- _Aim_
Extract each line of the material below that contains the word "with".

- _Data for this task_
▶
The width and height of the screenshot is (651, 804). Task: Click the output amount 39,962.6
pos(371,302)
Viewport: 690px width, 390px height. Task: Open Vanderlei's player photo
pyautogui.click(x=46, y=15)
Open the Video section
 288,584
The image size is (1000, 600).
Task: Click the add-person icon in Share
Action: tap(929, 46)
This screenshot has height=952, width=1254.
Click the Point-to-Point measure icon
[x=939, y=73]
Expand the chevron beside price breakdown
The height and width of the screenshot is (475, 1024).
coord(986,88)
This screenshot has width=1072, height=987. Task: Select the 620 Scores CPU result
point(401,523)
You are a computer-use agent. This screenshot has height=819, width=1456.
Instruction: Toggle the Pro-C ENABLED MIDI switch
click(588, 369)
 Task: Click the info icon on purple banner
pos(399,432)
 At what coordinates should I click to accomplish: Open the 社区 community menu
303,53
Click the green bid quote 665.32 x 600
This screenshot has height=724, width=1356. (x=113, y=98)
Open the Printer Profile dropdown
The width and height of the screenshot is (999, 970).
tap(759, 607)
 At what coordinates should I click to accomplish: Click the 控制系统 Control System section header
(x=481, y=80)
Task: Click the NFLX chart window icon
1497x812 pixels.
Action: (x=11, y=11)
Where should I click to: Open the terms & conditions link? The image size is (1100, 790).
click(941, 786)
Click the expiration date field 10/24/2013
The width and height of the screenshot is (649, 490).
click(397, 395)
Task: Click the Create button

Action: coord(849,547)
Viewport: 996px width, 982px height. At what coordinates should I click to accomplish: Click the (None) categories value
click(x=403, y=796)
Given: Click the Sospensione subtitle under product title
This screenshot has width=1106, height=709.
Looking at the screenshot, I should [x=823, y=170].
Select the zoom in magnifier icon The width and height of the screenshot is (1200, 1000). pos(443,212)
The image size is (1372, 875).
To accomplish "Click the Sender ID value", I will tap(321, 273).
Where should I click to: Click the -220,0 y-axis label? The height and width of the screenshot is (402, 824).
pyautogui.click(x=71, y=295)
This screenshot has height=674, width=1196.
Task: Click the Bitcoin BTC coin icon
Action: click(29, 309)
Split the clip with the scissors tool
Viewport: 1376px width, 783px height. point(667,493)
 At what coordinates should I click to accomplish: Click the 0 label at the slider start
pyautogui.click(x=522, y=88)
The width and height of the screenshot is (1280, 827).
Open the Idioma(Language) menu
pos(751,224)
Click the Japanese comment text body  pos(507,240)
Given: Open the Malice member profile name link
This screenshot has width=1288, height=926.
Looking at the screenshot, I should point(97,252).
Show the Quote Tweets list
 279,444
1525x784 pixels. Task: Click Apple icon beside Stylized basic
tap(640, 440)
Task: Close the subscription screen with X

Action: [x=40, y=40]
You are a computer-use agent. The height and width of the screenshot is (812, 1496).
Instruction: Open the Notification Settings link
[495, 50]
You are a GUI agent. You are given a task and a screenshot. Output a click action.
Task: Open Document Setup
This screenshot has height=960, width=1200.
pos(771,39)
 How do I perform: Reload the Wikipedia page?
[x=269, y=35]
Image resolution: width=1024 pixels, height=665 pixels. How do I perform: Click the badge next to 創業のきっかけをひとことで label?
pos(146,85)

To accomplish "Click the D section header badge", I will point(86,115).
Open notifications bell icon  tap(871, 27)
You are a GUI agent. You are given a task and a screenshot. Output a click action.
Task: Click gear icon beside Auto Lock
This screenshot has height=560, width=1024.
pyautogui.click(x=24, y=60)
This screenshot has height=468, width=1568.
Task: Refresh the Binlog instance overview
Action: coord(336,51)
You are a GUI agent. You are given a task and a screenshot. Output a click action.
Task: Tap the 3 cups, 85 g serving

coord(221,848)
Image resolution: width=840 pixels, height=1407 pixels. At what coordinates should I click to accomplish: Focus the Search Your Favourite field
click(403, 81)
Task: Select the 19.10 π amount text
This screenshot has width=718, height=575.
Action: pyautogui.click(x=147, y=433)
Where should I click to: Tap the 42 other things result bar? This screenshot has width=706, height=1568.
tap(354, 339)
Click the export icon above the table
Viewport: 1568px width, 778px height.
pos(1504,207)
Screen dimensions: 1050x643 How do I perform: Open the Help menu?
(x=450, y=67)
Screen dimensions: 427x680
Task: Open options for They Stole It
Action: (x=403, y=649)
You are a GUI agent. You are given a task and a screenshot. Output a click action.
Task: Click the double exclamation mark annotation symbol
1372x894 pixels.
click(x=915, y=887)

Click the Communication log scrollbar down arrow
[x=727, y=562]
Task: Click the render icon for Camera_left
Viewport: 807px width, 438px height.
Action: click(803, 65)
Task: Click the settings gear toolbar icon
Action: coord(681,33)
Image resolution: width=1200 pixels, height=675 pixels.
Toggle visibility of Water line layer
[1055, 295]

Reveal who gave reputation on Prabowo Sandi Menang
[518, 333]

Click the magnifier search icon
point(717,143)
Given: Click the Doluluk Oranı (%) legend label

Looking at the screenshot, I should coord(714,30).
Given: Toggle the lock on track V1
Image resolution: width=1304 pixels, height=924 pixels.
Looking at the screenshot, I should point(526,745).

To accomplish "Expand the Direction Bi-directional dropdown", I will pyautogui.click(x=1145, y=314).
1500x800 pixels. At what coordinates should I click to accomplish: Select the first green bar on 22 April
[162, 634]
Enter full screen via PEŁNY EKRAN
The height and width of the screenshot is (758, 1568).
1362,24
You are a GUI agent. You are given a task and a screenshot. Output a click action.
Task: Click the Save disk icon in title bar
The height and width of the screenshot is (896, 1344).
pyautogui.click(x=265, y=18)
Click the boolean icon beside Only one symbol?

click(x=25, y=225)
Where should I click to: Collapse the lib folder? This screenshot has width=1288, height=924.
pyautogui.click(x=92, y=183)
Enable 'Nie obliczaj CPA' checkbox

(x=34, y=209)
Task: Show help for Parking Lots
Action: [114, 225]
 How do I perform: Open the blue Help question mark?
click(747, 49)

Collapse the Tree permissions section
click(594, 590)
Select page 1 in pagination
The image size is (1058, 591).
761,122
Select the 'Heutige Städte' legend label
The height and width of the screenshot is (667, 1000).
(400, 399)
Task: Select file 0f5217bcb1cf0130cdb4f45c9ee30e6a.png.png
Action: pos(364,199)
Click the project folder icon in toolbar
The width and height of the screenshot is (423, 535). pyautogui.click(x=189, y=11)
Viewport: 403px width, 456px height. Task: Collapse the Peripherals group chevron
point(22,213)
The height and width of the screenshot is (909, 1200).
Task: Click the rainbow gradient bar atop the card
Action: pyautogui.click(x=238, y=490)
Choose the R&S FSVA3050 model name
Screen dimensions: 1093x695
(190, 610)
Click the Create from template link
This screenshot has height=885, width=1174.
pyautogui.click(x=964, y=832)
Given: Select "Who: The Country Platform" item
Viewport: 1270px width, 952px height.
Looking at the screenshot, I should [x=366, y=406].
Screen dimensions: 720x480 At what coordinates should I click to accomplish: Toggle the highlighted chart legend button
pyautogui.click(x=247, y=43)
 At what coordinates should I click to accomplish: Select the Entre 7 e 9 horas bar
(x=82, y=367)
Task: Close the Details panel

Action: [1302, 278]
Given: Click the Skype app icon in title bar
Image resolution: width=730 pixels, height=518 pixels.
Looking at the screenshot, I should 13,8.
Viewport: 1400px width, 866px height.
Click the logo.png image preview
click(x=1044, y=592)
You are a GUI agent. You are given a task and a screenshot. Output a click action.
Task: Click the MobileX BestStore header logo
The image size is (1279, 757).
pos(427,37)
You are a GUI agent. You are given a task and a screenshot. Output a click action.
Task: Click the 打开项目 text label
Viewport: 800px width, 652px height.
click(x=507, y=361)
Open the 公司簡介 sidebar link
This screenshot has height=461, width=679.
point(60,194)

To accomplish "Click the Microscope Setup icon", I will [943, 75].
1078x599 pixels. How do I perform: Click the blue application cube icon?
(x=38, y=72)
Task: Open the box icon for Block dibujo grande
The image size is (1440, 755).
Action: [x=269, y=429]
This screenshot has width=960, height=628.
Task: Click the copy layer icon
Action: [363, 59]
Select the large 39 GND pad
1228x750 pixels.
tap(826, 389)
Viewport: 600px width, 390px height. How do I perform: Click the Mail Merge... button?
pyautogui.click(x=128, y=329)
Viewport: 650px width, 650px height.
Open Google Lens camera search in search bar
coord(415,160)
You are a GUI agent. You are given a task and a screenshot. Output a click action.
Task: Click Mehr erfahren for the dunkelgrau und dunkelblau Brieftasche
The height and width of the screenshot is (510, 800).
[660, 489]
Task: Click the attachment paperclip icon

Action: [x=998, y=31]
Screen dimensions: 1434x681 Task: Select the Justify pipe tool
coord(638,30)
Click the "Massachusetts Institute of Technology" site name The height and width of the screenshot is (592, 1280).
◀
- _Task response_
Split the clip with the scissors tool
Task: Close the subscription screen with X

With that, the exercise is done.